7 de setembro de 2021
9:57 AM
No bloco C do Edifício JK, de um apartamento não identificado, começa a tocar, num volume acima do esperado, o hino nacional. Dada a atual situação política, os demais condôminos ficam incomodados. Mas não fazem nada.
10:08 AM
Depois de 2 versões remix do hino nacional e de uma versão à capela do hino da bandeira, Matilde Rocha, professora de Yoga sexagenária, decide se manifestar:
– Desliga essa porra, filho da puta.
O DJ aumenta o volume.
10:16 AM
Num volume insuportável, o hino do exército entra no terceiro repeat e um coro se forma:
– Fora, Bolsonaro! Fora, Bolsonaro!
O DJ aumenta o volume novamente, mas, logo após o quarto repeat do hino, entra a propaganda do plano gratuito do Deezer. O som é desligado no meio do reclame digital, sob as risadas dos demais condôminos.
10:33 AM
Depois de um breve período de paz, o DJ Fascista volta a atacar, agora com uma playlist temática sobre o Brasil. Toca “Brasileiro com muito orgulho” do Timbalada e “Aquarela Brasileira”, na versão do Emílio Santiago. O restante do prédio faz até vista grossa. Quando Caetano Veloso começa a cantar “Aquarela do Brasil”, um engraçadinho do quinto andar grita:
– Vai pra Cuba, comunista!
10:52 AM
O DJ se irrita e retoma a playlist dos hinos. O povo, já sem paciência, rebate com gritos e até com uma Vuvuzela, resgatada da copa de 2014. Acuado o DJ contra-ataca gritando numa voz esganiçada quase infantil:
– A nossa bandeira jamais será vermelha!
Seu Luís, nonagenário, morador do 803 e calejado da ditadura do Estado Novo e do golpe militar de 1964, encerra a discussão:
– Ô, Mariozinho, para com essa merda de bolsonarista, menino, senão eu vou falar com o síndico e com o seu pai. Ah, e já que tá nas carrapetas, vê se toca uma do Raul.
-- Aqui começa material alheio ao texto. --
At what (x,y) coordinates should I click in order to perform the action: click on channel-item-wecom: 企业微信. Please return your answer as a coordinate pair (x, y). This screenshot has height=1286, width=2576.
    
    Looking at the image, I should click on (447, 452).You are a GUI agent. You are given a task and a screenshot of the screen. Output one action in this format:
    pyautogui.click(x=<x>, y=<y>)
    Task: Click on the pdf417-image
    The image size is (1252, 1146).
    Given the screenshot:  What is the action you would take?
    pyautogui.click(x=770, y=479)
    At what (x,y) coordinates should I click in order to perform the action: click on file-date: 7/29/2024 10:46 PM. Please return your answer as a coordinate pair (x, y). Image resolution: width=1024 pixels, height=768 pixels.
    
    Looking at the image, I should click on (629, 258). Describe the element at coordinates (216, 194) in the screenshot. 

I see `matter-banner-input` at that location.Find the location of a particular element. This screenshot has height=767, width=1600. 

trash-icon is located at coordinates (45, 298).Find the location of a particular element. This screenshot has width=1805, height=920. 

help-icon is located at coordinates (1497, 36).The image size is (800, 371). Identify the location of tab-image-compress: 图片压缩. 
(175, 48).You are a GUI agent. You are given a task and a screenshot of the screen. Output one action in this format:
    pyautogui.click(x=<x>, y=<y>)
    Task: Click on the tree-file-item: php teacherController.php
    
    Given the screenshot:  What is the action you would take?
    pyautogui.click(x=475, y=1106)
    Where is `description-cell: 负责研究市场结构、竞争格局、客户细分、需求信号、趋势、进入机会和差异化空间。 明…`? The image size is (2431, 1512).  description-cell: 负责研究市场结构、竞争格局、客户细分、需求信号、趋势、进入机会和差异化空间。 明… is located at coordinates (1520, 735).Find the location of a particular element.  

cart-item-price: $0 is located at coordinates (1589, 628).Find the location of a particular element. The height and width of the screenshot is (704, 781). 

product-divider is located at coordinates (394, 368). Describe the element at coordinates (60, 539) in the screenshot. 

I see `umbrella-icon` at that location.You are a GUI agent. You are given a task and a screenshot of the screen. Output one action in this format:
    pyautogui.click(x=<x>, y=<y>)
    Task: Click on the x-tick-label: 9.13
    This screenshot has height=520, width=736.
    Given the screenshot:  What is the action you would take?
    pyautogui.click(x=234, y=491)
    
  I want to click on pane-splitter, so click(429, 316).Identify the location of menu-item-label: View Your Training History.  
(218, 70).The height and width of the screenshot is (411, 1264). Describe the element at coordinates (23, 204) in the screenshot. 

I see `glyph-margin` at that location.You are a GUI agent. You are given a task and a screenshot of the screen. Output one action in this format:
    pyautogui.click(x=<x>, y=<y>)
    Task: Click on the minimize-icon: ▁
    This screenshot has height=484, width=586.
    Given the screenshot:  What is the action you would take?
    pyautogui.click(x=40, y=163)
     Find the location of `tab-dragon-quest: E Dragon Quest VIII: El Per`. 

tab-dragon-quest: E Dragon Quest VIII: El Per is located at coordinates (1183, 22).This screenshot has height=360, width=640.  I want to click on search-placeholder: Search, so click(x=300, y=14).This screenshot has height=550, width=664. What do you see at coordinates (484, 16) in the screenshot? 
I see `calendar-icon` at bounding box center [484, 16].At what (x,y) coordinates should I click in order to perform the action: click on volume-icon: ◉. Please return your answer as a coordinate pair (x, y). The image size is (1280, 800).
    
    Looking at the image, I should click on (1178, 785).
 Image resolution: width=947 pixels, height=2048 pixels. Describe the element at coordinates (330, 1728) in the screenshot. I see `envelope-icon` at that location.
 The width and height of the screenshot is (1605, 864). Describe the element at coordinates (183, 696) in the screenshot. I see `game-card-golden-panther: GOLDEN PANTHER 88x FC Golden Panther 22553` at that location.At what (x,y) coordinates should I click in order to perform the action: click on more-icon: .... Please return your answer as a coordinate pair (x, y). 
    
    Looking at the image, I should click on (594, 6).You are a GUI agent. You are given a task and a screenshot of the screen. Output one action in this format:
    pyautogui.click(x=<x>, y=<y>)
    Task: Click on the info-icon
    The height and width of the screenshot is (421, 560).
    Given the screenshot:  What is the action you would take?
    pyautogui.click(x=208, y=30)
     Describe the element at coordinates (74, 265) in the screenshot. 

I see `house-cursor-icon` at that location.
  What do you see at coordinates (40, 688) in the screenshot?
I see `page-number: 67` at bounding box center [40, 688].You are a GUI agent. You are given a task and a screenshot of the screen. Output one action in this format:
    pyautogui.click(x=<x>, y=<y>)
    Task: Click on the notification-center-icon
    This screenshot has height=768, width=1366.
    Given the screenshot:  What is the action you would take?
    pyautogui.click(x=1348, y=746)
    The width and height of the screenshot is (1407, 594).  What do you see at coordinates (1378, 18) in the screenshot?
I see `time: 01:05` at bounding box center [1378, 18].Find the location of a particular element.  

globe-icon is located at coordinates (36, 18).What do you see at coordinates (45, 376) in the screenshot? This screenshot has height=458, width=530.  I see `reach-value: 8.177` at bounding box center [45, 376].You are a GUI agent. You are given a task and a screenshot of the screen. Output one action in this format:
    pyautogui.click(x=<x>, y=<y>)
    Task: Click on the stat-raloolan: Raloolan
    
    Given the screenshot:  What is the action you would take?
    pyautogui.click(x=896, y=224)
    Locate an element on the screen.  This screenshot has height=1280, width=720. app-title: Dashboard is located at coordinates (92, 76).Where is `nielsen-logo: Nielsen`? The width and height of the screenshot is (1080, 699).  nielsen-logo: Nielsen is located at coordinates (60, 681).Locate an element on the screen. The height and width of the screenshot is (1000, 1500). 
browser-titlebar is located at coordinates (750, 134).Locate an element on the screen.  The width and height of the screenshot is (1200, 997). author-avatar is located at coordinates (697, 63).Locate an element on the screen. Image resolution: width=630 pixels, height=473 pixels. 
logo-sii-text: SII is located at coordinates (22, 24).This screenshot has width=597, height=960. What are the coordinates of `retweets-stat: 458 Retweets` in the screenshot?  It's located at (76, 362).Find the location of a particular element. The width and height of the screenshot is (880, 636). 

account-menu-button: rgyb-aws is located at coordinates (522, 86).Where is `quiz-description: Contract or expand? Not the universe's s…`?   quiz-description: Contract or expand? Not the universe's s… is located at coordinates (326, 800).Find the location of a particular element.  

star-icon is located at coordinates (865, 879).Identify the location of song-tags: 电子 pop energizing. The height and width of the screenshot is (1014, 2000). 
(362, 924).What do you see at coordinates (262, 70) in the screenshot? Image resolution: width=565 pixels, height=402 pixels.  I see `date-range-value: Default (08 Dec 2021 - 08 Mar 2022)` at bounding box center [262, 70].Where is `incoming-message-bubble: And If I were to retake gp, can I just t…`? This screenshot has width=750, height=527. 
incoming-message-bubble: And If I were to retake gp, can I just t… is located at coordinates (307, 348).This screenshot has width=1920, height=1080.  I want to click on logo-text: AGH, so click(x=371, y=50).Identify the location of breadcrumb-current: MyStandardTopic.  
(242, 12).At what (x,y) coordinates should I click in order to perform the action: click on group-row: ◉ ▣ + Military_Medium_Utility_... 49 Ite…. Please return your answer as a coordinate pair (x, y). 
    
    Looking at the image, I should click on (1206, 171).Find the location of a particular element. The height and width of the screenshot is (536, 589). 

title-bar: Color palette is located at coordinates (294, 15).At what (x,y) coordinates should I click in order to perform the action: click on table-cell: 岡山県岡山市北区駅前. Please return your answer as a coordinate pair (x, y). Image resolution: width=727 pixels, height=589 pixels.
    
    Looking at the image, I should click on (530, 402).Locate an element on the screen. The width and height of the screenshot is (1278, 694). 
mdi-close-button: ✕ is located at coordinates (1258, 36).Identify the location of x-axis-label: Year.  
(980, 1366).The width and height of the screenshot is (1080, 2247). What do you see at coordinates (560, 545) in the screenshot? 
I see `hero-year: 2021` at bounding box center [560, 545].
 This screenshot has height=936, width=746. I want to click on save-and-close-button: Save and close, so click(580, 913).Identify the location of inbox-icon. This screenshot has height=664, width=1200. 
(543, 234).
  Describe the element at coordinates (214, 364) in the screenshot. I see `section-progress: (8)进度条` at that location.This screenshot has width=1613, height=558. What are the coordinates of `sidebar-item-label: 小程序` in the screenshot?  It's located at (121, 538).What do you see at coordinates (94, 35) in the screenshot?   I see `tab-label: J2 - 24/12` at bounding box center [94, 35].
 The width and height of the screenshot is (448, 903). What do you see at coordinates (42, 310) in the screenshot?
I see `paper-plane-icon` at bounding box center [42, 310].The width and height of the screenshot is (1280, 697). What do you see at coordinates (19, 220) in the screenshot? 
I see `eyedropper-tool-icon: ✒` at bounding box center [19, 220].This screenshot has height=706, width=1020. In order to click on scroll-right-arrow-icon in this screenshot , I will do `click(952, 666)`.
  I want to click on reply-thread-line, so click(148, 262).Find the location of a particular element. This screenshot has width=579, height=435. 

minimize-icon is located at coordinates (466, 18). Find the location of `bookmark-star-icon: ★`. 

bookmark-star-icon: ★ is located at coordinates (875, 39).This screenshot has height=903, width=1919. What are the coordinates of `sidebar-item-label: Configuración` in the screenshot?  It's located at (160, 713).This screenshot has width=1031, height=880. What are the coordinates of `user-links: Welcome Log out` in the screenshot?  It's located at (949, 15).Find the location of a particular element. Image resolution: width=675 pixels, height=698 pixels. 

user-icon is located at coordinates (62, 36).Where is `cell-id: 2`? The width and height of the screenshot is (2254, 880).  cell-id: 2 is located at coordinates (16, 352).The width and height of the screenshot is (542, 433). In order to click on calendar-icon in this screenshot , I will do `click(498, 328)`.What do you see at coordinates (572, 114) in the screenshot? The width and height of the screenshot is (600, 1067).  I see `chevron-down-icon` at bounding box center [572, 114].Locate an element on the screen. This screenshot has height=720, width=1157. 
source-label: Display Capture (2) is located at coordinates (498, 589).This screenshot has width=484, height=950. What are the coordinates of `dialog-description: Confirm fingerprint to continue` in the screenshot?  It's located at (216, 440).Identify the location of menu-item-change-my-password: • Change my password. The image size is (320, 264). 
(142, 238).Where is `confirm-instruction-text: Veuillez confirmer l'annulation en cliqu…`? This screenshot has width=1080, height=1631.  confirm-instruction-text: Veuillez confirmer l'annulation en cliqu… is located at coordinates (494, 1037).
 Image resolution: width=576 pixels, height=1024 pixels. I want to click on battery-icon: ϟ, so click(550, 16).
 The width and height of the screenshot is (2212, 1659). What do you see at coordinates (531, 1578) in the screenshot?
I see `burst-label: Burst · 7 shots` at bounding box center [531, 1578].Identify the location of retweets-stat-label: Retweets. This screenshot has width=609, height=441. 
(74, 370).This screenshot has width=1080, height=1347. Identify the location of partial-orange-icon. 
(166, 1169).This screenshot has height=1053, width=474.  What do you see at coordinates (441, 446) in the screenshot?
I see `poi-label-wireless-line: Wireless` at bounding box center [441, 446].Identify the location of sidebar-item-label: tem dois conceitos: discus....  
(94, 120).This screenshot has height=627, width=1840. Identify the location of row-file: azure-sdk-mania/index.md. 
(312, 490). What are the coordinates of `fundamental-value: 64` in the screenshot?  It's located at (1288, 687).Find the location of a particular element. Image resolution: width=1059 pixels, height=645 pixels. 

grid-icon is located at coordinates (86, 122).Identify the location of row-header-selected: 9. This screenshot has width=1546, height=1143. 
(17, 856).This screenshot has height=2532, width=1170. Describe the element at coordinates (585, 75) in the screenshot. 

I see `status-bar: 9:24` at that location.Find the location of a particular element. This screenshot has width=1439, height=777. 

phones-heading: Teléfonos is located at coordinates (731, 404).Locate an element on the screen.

Sob vaias e risos ensurdecedores, Mariozinho desliga o som e vai pro quarto reclamar no twitter da censura e da falta de liberdade de expressão.
11:26 AM
Alguém coloca “Apesar de Você” alto para todo mundo ouvir. Mariozinho continua de castigo auto imposto. Enquanto isso, as instituições lançam mais uma nota pedindo a paz entre os poderes e respeito à constituição. Em Brasília tudo continua igual. Até quando?